The Nano is generating such hype, that one can only wait and watch how Tata is going to make it into a success. Quite interestingly, the Tata share prices seem to have dropped after the launch, and this reflects the really difficult proposition that the Tatas have conjured up for themselves, in terms of finances. While the rationale behind such a car eludes me, (there is quite a gap between the premium segment bike prices and the Nano), some of the design decisions which went into the car just to squeeze pennies are highly disturbing. Hollow tubes, adhesives, ball bearings, there are quite a few places where ‘optimization’ has been done.
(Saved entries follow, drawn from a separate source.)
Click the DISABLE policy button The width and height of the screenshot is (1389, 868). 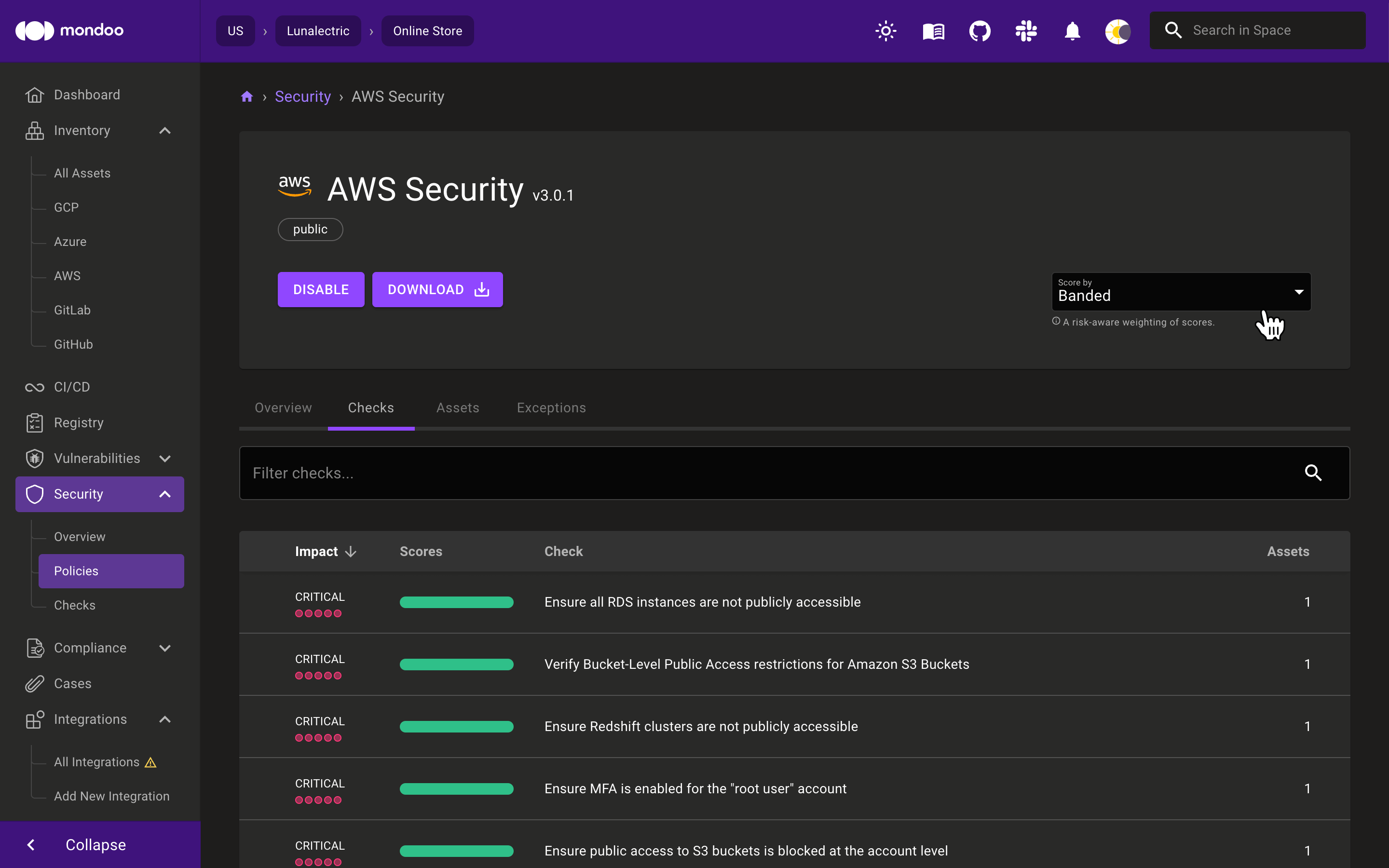320,289
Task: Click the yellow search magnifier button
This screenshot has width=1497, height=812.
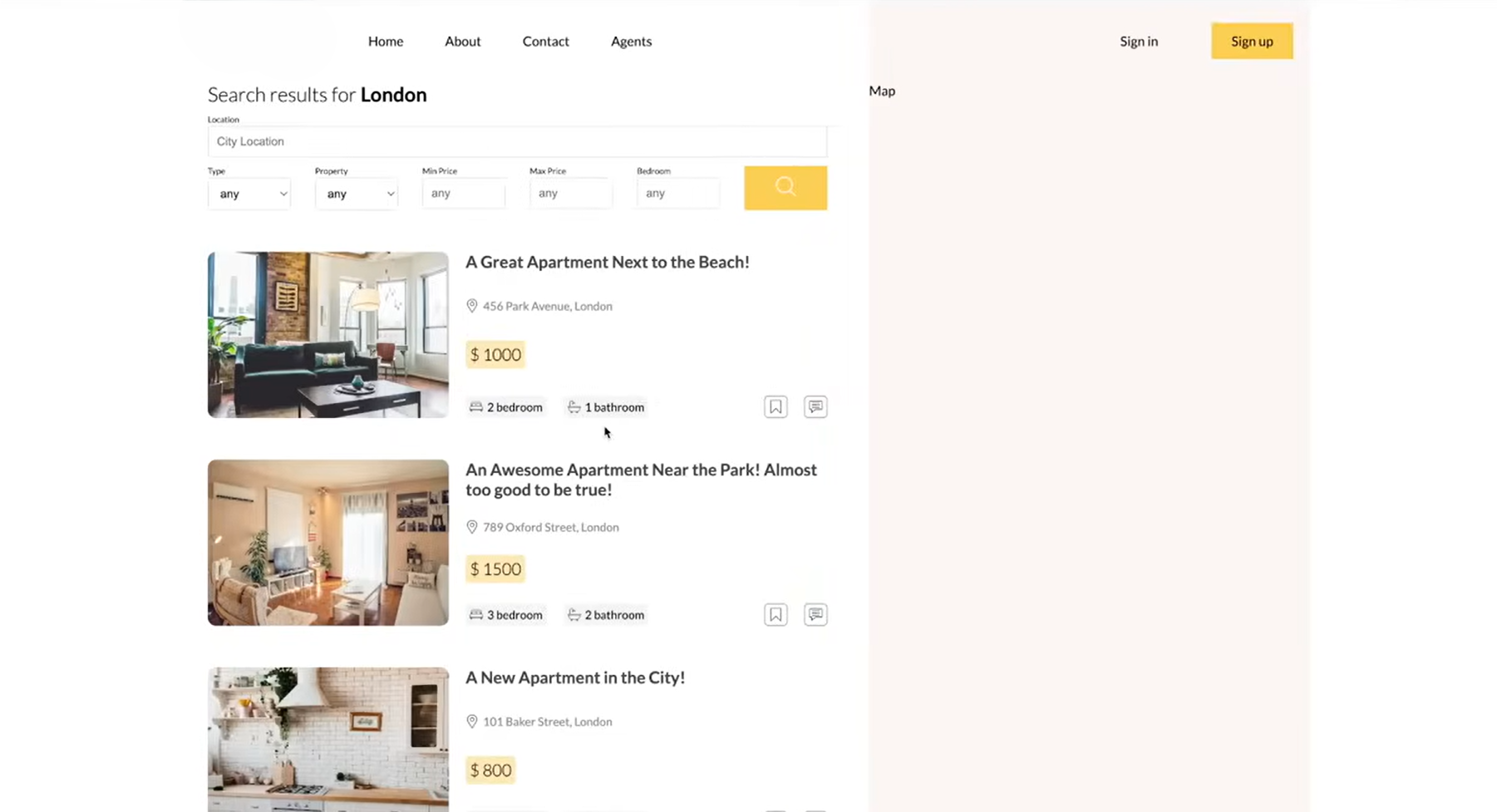Action: pos(785,188)
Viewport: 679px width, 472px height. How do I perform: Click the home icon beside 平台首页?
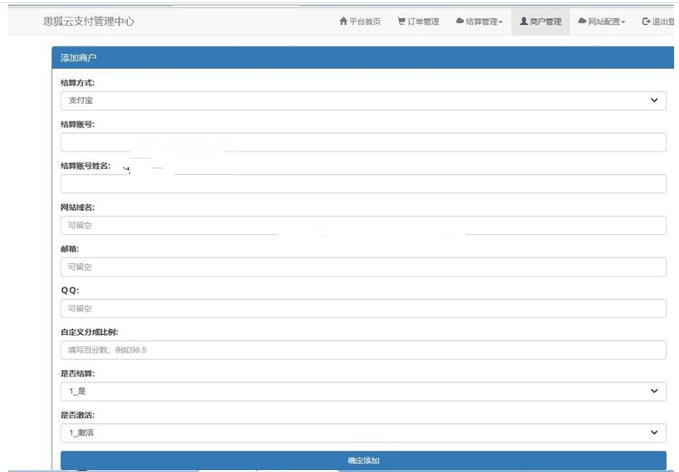click(x=343, y=21)
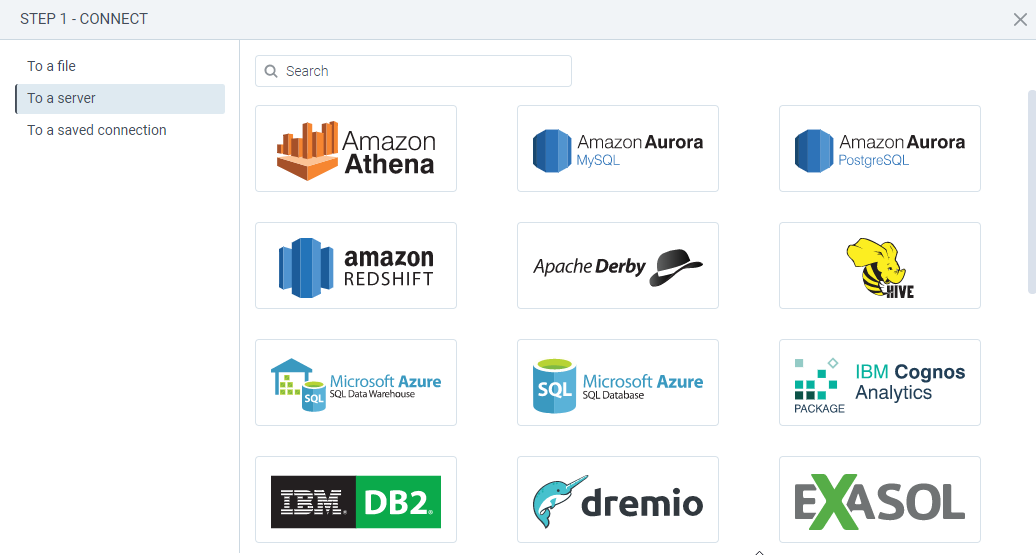Open the Amazon Redshift connector
The image size is (1036, 555).
(x=356, y=266)
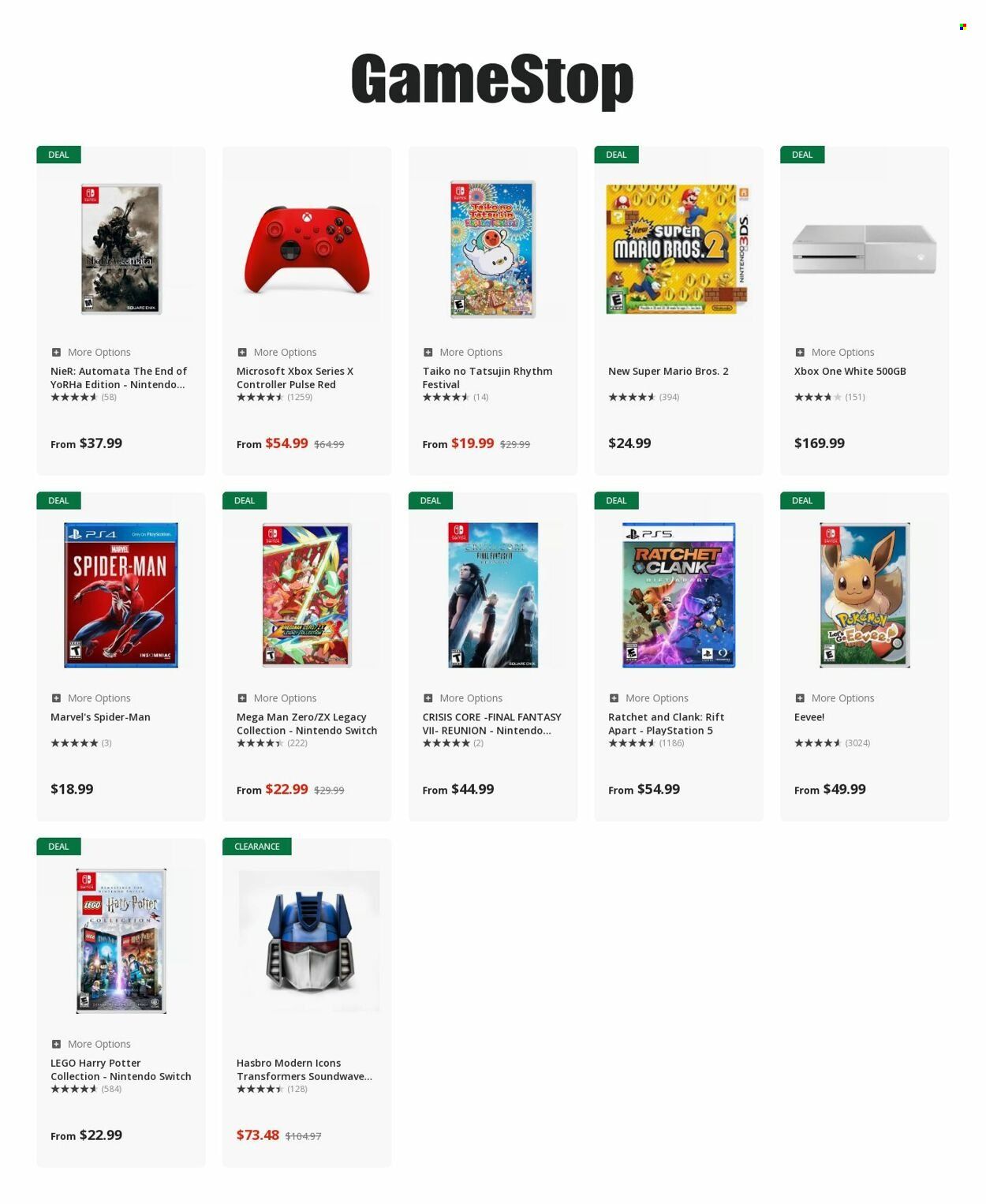
Task: Click the DEAL badge on Spider-Man card
Action: (x=58, y=501)
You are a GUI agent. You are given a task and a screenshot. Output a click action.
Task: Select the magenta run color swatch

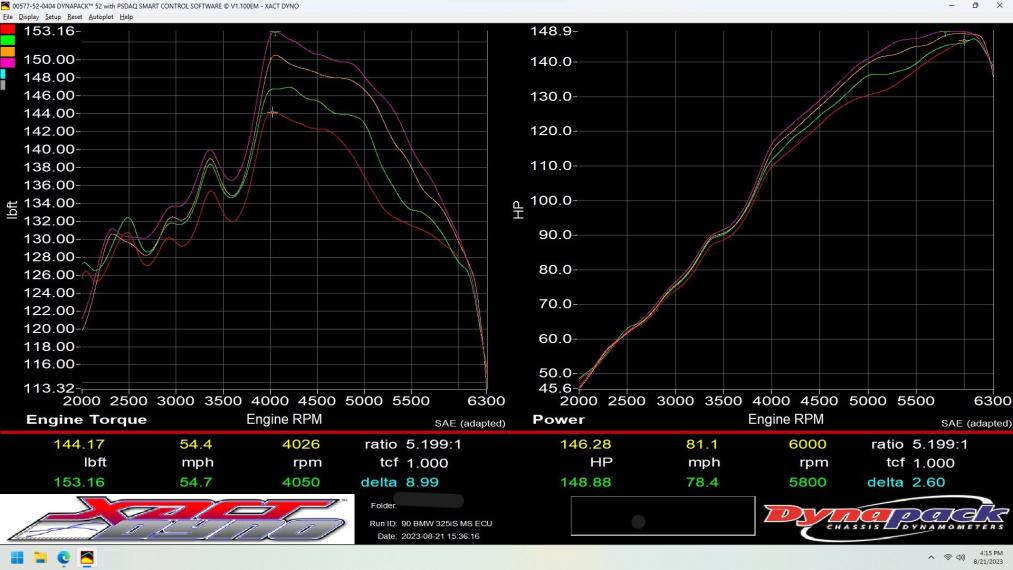(x=7, y=63)
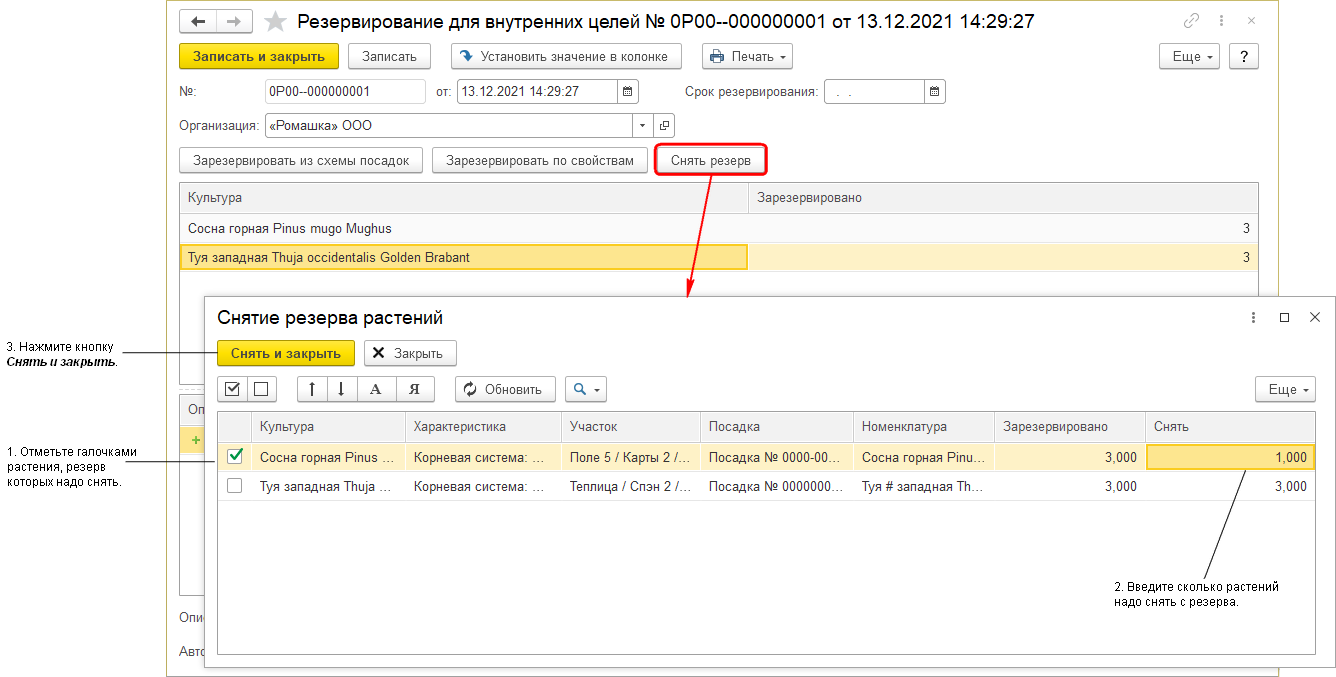Open calendar picker for document date
The height and width of the screenshot is (677, 1336).
pyautogui.click(x=628, y=92)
Price is a factor, undoubtedly, but is it the only one ? This seems more like a ‘use and throw (very fast)’ product, with planned obsolescence being used in not-very-subtle ways. Sourcing components for such a product is going to be a very aggressive endeavour, and may run into the kinds of issues Wal-Mart has run into. The World is Flat has a section which is practically a hagiography of Wal-Mart, showing how they do everything possible to cut prices, and ‘benefit’ the consumer. Oh, they are running into some problems, but they’ll do good, seems to be the opinion of the Great Friedman. The problems range from using slave labor, environmental issues, sexual harassment, but oh, these are not that important when compared to the fact that the consumer gets a cheaper product. Thankfully, not everyone is as stupid as the ‘consumer’.
Predatory practices which benefit one section of people at the expense of another are not anything new. They used to go under the mask of colonialism before, the label has changed to supply chain management now. While supply chain management by itself is not degenerate, companies like Wal-Mart tend to push it to such an extent as to forget that the purpose is to make things efficient in terms of money and not ethics. Was reading an essay by J. C. Kumarappa, called ‘Clive to Keynes’, which is a description of the various frauds that the British perpetrated on the Indian taxpayers from 1800’s onward. This shows how British practices ‘evolved’ from barefaced looting by Clive to more subtle embezzlement and mismanagement during Keynes’ time. In all the cases, the main idea is to deliberately ignore certain facts to ensure that something else is optimized. Even in supply chain management, if someone can source parts at 1$ when the prevailing price is 1.50$, one is happy to have ‘optimized’ the chain, but what gets ignored is, really, hard to ignore.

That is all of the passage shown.